Learn more about the effectiveness of the 2014 to 2015 flu vaccine.
Which flu vaccine is right for me?
There are two types of vaccines:
The “flu shot” — an inactivated vaccine (containing inactive virus) that is given with a needle, usually in the arm. The flu shot is approved for use in people older than six months, including healthy people and people with chronic medical conditions.
The nasal-spray flu vaccine — a vaccine made with live, weakened flu viruses that is given as a nasal spray (sometimes called LAIV for “Live Attenuated Influenza Vaccine”). The viruses in the nasal spray vaccine do not cause the flu.

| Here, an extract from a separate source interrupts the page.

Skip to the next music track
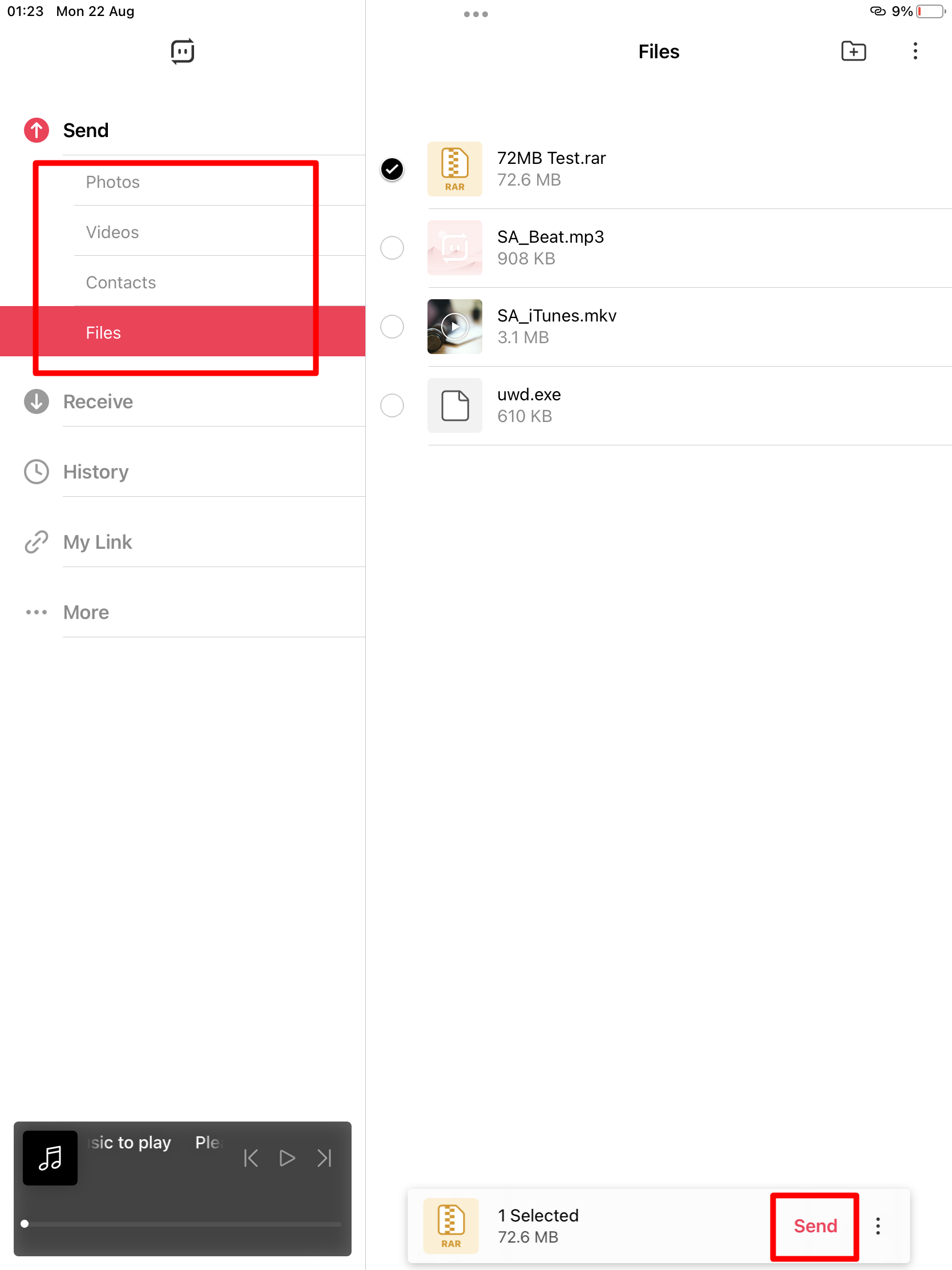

LAIV is approved for use in healthy people two through 49 years of age who are not pregnant.
Who should not get the vaccine?
If you have any severe (life-threatening) allergies you should not get vaccinated. If you ever had a life-threatening allergic reaction after a dose of flu vaccine, or have a severe allergy to any part of this vaccine, you may be advised not to get a dose. Most, but not all, types of flu vaccine contain a small amount of egg.
If you ever had Guillain-Barré Syndrome (a severe paralyzing illness, also called GBS) you should be discussed with your doctor if you should get vaccinated. Some people with a history of GBS should not get this vaccine.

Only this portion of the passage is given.